My head is filled with so many thing right now. This, hands down, is one of the most beautiful things I’ve ever heard. And the genesis of how it came to be makes it even more beautiful.
Los Angeles-based composer and conductor Eric Whitacre has taken the notion of crowd-sourcing to a new level. An artistic, sincere, sonically communal level. He used his blog, his Facebook page, and YouTube to audition hundreds of singers to virtually perform his newest choral work, “Lux Aurumque.” The chosen 185 vocalists, from 12 different countries, were sent the sheet music and each individually videoed themselves performing their part. Whitacre and his team then synched them together and created a video of a virtual choir, complete with all the singers, in video form, standing like a choir with a video of Whitacre himself conducting from the centre.
The result soars. There’s no other word for it.
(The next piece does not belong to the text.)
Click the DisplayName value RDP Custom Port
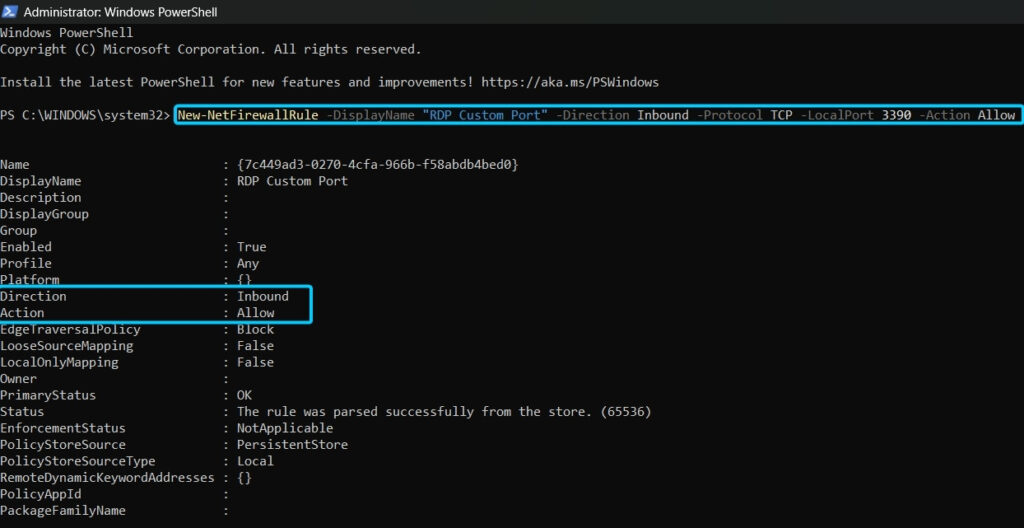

I pressed play and the world slipped by and I felt like I was nowhere and everywhere at once.
To me, the formation of the choir itself is such a lovely metaphor in itself: instead of just coming together vocally, this group was brought together across the means of separation that held them apart – distance, language, and the reality of their lives – to be brought together by a common love of singing and a common access to the internet. The digital world has the possibility to unite us in so many new ways.
Humbly, I don’t love the annotations at the beginning of the vid (I think they’re tacky and amateurish) and the purple and blue “lights” are sort of killing me (though I get that it’s reminiscent of choir theatre lighting, which isn’t always the greatest). I would LOVE to see what a real motion designer would do to create a visual interpretation of the virtual choir that’s as exquisitely haunting as the sound of it. For some reason, director Asif Mian is the first one that popped into my head. I’d kill to see Mian create a video for something like this.